Basımı yılan hikayesine dönen bu lügat, nihayet Türkiye Bilimler Akademisi’nin (TÜBA) sahip çıkmasıyla emin bir ele kavuştu ve sekiz ciltte tamamlanması planlanan lügatin ilk dört cildi, bu kurumun yayınları arasından 2016 yılında çıktı.
Kurumsal bir sahiplikle, bu önemli eserin yarım kalmasına ve giderek unutulmasına mani olan TÜBA Başkanı Ahmet Cevat Acar’a teşekkürlerimi öncelikle iletmeliyim.
“Yarım kalması, unutulması” derken, TETTL’nin A-E maddelerini ihtiva eden ilk cildinin Tietze’nin vefatından bir yıl önce Simurg Yayınları (İstanbul – Viyana 2002), F-J maddelerini ihtiva eden ikinci cildininse Avusturya Bilimler Akademisi tarafından (Viyana 2009) basılmasını kastediyorum; ikinci cildi Tietze’nin vefatından altı yıl gibi bir aradan sonra basılan ve TÜBA tarafından 2016’daki ilk dört ciltlik basımına kadar unutulan bu lügatin, gün yüzüne çıkması, birinci derecedeki ilgilileri tarafından bile çok fazla beklenilmeyen bir şeydi.
İstitraden belirtmeliyim, Tietze’nin lügatinden, aynı zamanda Türkçe’nin en iyi argo sözlüğünü hazırlayan merhum öykücü Hulki Aktunç sayesinde haberdar olmuştum.

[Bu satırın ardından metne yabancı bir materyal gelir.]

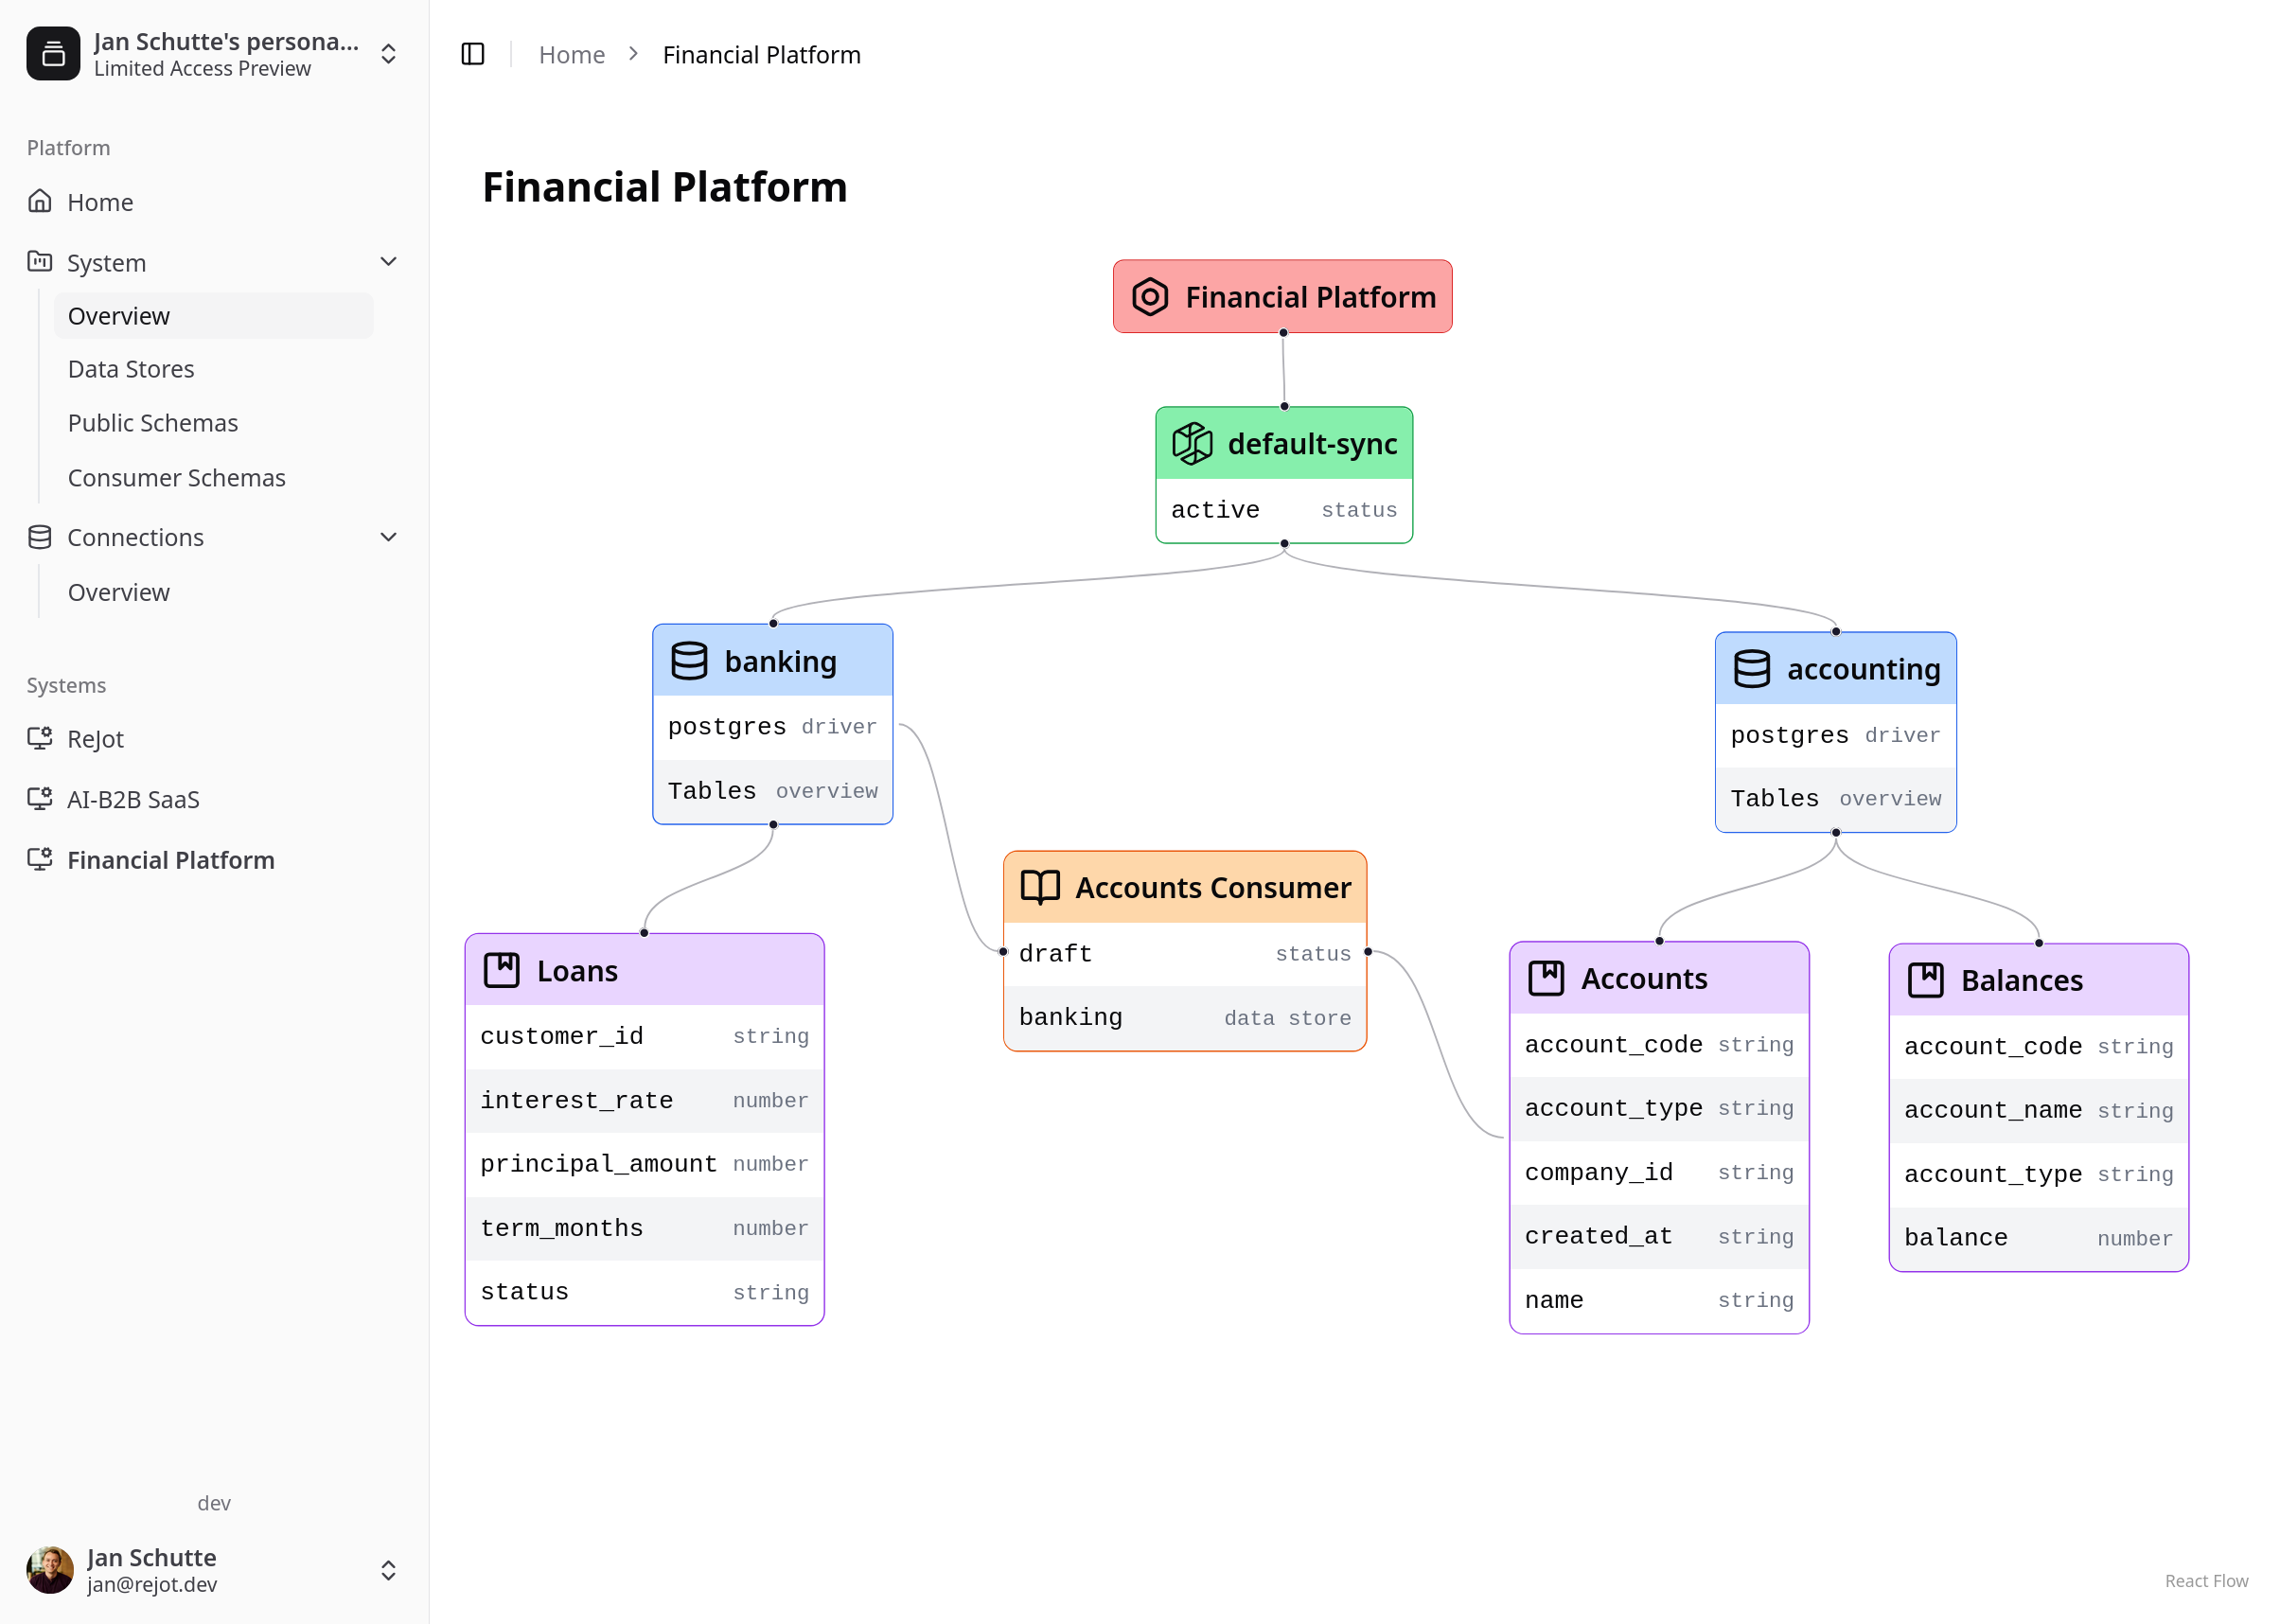This screenshot has width=2280, height=1624.
Task: Click the banking database icon
Action: pyautogui.click(x=689, y=661)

Kadıköy’deki bir buluşmamızda kendisine ne okuduğunu sorduğumda, bu lügati okuduğunu söylemişti.
Her şeyden önce lügatin adı ilgimi çekmişti: Tarihi ve etimolojik Türkiye Türkçesi! Bunu ilk planda, Karabalgasun’dan Tiran’a uzanan coğrafi hatta Türkçe kelimelerin izini sürme eylemi olarak değerlendirmiş, zaten yer yer ihtiyaç duyduğum Türkçe’nin köken bilgisine mahsus merakım birden depreşivermişti.